**WHAT IS REQUIRED:**
Please return the whole listing. Keep each line exactly the same.

===== SOURCE MATERIAL =====

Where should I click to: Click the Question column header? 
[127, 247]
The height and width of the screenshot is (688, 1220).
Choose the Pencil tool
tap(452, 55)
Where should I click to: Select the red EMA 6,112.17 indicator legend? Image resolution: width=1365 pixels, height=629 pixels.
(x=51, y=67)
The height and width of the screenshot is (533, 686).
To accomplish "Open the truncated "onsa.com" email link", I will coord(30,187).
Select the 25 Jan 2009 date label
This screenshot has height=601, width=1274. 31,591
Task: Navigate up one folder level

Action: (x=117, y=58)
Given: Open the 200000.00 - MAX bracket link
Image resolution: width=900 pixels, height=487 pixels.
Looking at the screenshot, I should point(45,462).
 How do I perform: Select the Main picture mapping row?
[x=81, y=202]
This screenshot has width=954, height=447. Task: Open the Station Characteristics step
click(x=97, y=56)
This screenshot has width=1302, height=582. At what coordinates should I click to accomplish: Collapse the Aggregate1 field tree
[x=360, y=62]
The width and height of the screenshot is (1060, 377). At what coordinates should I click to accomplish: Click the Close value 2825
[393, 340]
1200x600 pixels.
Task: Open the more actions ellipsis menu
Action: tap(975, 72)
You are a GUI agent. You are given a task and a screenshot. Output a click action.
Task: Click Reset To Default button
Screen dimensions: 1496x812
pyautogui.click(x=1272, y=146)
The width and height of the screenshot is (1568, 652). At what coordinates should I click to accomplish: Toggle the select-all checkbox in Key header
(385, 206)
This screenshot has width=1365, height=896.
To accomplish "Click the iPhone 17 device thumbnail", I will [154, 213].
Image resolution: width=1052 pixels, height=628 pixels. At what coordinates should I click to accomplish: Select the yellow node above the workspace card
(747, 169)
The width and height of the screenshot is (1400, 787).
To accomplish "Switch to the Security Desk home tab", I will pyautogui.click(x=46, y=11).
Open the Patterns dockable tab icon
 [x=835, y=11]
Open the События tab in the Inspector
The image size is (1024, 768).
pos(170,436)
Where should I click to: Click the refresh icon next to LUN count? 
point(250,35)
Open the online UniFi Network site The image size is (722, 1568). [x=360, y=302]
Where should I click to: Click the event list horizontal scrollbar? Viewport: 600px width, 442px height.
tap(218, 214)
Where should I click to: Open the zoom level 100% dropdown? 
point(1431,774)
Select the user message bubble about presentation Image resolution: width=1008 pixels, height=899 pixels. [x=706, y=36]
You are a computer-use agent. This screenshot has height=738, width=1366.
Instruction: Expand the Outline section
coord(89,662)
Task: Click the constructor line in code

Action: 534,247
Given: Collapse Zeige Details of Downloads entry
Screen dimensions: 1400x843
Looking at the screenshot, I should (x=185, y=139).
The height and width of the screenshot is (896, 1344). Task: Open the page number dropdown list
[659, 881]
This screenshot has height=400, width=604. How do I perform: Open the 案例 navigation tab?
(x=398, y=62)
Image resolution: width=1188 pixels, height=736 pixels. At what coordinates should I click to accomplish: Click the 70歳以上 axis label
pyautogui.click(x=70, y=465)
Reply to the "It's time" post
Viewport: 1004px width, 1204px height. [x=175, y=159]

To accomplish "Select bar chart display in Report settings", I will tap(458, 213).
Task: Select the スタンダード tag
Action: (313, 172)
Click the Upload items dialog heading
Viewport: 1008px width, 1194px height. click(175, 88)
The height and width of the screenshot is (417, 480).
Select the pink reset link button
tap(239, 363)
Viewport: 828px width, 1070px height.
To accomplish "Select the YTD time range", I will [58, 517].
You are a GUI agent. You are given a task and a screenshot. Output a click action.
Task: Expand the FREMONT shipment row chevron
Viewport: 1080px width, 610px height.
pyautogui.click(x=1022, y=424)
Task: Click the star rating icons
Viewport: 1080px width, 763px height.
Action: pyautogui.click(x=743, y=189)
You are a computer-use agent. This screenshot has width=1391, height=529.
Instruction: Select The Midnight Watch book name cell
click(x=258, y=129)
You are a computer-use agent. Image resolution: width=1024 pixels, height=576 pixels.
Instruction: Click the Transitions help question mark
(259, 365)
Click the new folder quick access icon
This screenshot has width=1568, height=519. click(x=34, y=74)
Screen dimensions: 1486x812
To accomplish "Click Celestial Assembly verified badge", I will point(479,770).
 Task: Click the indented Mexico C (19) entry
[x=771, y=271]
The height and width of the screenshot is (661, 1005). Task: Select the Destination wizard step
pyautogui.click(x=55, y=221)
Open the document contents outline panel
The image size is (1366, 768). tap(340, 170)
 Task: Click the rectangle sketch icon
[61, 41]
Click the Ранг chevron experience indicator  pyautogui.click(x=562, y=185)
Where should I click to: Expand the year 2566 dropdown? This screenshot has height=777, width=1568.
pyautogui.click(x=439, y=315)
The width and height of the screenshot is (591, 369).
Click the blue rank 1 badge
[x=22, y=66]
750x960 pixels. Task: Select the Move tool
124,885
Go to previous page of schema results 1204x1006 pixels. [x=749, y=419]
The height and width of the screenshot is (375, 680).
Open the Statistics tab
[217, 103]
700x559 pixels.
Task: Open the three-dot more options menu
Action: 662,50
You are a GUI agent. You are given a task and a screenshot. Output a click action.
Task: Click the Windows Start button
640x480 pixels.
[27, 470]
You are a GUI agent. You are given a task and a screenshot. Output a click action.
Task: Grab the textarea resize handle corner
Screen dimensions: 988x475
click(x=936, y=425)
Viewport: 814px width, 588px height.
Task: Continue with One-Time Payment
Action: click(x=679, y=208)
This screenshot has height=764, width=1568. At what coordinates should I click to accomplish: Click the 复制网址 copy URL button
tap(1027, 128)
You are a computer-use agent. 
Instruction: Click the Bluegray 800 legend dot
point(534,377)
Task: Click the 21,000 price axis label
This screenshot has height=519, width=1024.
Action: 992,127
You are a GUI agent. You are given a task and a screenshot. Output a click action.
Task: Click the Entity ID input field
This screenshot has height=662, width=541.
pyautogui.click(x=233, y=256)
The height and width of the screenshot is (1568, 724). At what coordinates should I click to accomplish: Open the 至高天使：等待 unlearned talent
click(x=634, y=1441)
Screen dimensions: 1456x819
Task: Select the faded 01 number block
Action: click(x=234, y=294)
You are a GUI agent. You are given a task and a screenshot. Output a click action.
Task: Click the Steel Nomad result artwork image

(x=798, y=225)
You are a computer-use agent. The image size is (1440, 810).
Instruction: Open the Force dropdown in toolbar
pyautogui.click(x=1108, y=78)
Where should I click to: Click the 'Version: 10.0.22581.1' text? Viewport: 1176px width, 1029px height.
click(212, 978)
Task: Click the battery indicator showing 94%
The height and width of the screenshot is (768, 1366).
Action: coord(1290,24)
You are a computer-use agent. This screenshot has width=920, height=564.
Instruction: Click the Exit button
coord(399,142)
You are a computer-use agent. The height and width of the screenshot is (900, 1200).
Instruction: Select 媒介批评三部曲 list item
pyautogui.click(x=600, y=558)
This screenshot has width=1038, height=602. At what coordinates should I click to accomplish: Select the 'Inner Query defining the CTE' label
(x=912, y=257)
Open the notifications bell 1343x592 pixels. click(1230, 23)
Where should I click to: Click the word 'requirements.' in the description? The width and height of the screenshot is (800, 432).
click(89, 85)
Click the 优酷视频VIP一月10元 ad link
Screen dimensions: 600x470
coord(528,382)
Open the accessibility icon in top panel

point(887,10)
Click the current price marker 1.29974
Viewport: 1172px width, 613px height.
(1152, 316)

=====

**RESULT:**
Where should I click to: Click the Question column header? 
[127, 247]
The height and width of the screenshot is (688, 1220).
Choose the Pencil tool
tap(452, 55)
Where should I click to: Select the red EMA 6,112.17 indicator legend? Image resolution: width=1365 pixels, height=629 pixels.
(x=51, y=67)
The height and width of the screenshot is (533, 686).
To accomplish "Open the truncated "onsa.com" email link", I will coord(30,187).
Select the 25 Jan 2009 date label
This screenshot has height=601, width=1274. 31,591
Task: Navigate up one folder level

Action: (x=117, y=58)
Given: Open the 200000.00 - MAX bracket link
Image resolution: width=900 pixels, height=487 pixels.
Looking at the screenshot, I should point(45,462).
 How do I perform: Select the Main picture mapping row?
[x=81, y=202]
This screenshot has width=954, height=447. Task: Open the Station Characteristics step
click(x=97, y=56)
This screenshot has width=1302, height=582. At what coordinates should I click to accomplish: Collapse the Aggregate1 field tree
[x=360, y=62]
The width and height of the screenshot is (1060, 377). At what coordinates should I click to accomplish: Click the Close value 2825
[393, 340]
1200x600 pixels.
Task: Open the more actions ellipsis menu
Action: tap(975, 72)
You are a GUI agent. You are given a task and a screenshot. Output a click action.
Task: Click Reset To Default button
Screen dimensions: 1496x812
pyautogui.click(x=1272, y=146)
The width and height of the screenshot is (1568, 652). At what coordinates should I click to accomplish: Toggle the select-all checkbox in Key header
(385, 206)
This screenshot has width=1365, height=896.
To accomplish "Click the iPhone 17 device thumbnail", I will [154, 213].
Image resolution: width=1052 pixels, height=628 pixels. At what coordinates should I click to accomplish: Select the yellow node above the workspace card
(747, 169)
The width and height of the screenshot is (1400, 787).
To accomplish "Switch to the Security Desk home tab", I will pyautogui.click(x=46, y=11).
Open the Patterns dockable tab icon
 [x=835, y=11]
Open the События tab in the Inspector
The image size is (1024, 768).
pos(170,436)
Where should I click to: Click the refresh icon next to LUN count? 
point(250,35)
Open the online UniFi Network site The image size is (722, 1568). [x=360, y=302]
Where should I click to: Click the event list horizontal scrollbar? Viewport: 600px width, 442px height.
tap(218, 214)
Where should I click to: Open the zoom level 100% dropdown? 
point(1431,774)
Select the user message bubble about presentation Image resolution: width=1008 pixels, height=899 pixels. [x=706, y=36]
You are a computer-use agent. This screenshot has height=738, width=1366.
Instruction: Expand the Outline section
coord(89,662)
Task: Click the constructor line in code

Action: 534,247
Given: Collapse Zeige Details of Downloads entry
Screen dimensions: 1400x843
Looking at the screenshot, I should (x=185, y=139).
The height and width of the screenshot is (896, 1344). Task: Open the page number dropdown list
[659, 881]
This screenshot has height=400, width=604. How do I perform: Open the 案例 navigation tab?
(x=398, y=62)
Image resolution: width=1188 pixels, height=736 pixels. At what coordinates should I click to accomplish: Click the 70歳以上 axis label
pyautogui.click(x=70, y=465)
Reply to the "It's time" post
Viewport: 1004px width, 1204px height. [x=175, y=159]

To accomplish "Select bar chart display in Report settings", I will tap(458, 213).
Task: Select the スタンダード tag
Action: (313, 172)
Click the Upload items dialog heading
Viewport: 1008px width, 1194px height. click(175, 88)
The height and width of the screenshot is (417, 480).
Select the pink reset link button
tap(239, 363)
Viewport: 828px width, 1070px height.
To accomplish "Select the YTD time range", I will [58, 517].
You are a GUI agent. You are given a task and a screenshot. Output a click action.
Task: Expand the FREMONT shipment row chevron
Viewport: 1080px width, 610px height.
pyautogui.click(x=1022, y=424)
Task: Click the star rating icons
Viewport: 1080px width, 763px height.
Action: pyautogui.click(x=743, y=189)
You are a computer-use agent. This screenshot has width=1391, height=529.
Instruction: Select The Midnight Watch book name cell
click(x=258, y=129)
You are a computer-use agent. Image resolution: width=1024 pixels, height=576 pixels.
Instruction: Click the Transitions help question mark
(259, 365)
Click the new folder quick access icon
This screenshot has width=1568, height=519. click(x=34, y=74)
Screen dimensions: 1486x812
To accomplish "Click Celestial Assembly verified badge", I will point(479,770).
 Task: Click the indented Mexico C (19) entry
[x=771, y=271]
The height and width of the screenshot is (661, 1005). Task: Select the Destination wizard step
pyautogui.click(x=55, y=221)
Open the document contents outline panel
The image size is (1366, 768). tap(340, 170)
 Task: Click the rectangle sketch icon
[61, 41]
Click the Ранг chevron experience indicator  pyautogui.click(x=562, y=185)
Where should I click to: Expand the year 2566 dropdown? This screenshot has height=777, width=1568.
pyautogui.click(x=439, y=315)
The width and height of the screenshot is (591, 369).
Click the blue rank 1 badge
[x=22, y=66]
750x960 pixels. Task: Select the Move tool
124,885
Go to previous page of schema results 1204x1006 pixels. [x=749, y=419]
The height and width of the screenshot is (375, 680).
Open the Statistics tab
[217, 103]
700x559 pixels.
Task: Open the three-dot more options menu
Action: 662,50
You are a GUI agent. You are given a task and a screenshot. Output a click action.
Task: Click the Windows Start button
640x480 pixels.
[27, 470]
You are a GUI agent. You are given a task and a screenshot. Output a click action.
Task: Grab the textarea resize handle corner
Screen dimensions: 988x475
click(x=936, y=425)
Viewport: 814px width, 588px height.
Task: Continue with One-Time Payment
Action: click(x=679, y=208)
This screenshot has height=764, width=1568. At what coordinates should I click to accomplish: Click the 复制网址 copy URL button
tap(1027, 128)
You are a computer-use agent. 
Instruction: Click the Bluegray 800 legend dot
point(534,377)
Task: Click the 21,000 price axis label
This screenshot has height=519, width=1024.
Action: 992,127
You are a GUI agent. You are given a task and a screenshot. Output a click action.
Task: Click the Entity ID input field
This screenshot has height=662, width=541.
pyautogui.click(x=233, y=256)
The height and width of the screenshot is (1568, 724). At what coordinates should I click to accomplish: Open the 至高天使：等待 unlearned talent
click(x=634, y=1441)
Screen dimensions: 1456x819
Task: Select the faded 01 number block
Action: click(x=234, y=294)
You are a GUI agent. You are given a task and a screenshot. Output a click action.
Task: Click the Steel Nomad result artwork image

(x=798, y=225)
You are a computer-use agent. The image size is (1440, 810).
Instruction: Open the Force dropdown in toolbar
pyautogui.click(x=1108, y=78)
Where should I click to: Click the 'Version: 10.0.22581.1' text? Viewport: 1176px width, 1029px height.
click(212, 978)
Task: Click the battery indicator showing 94%
The height and width of the screenshot is (768, 1366).
Action: coord(1290,24)
You are a computer-use agent. This screenshot has width=920, height=564.
Instruction: Click the Exit button
coord(399,142)
You are a computer-use agent. The height and width of the screenshot is (900, 1200).
Instruction: Select 媒介批评三部曲 list item
pyautogui.click(x=600, y=558)
This screenshot has width=1038, height=602. At what coordinates should I click to accomplish: Select the 'Inner Query defining the CTE' label
(x=912, y=257)
Open the notifications bell 1343x592 pixels. click(1230, 23)
Where should I click to: Click the word 'requirements.' in the description? The width and height of the screenshot is (800, 432).
click(89, 85)
Click the 优酷视频VIP一月10元 ad link
Screen dimensions: 600x470
coord(528,382)
Open the accessibility icon in top panel

point(887,10)
Click the current price marker 1.29974
Viewport: 1172px width, 613px height.
(1152, 316)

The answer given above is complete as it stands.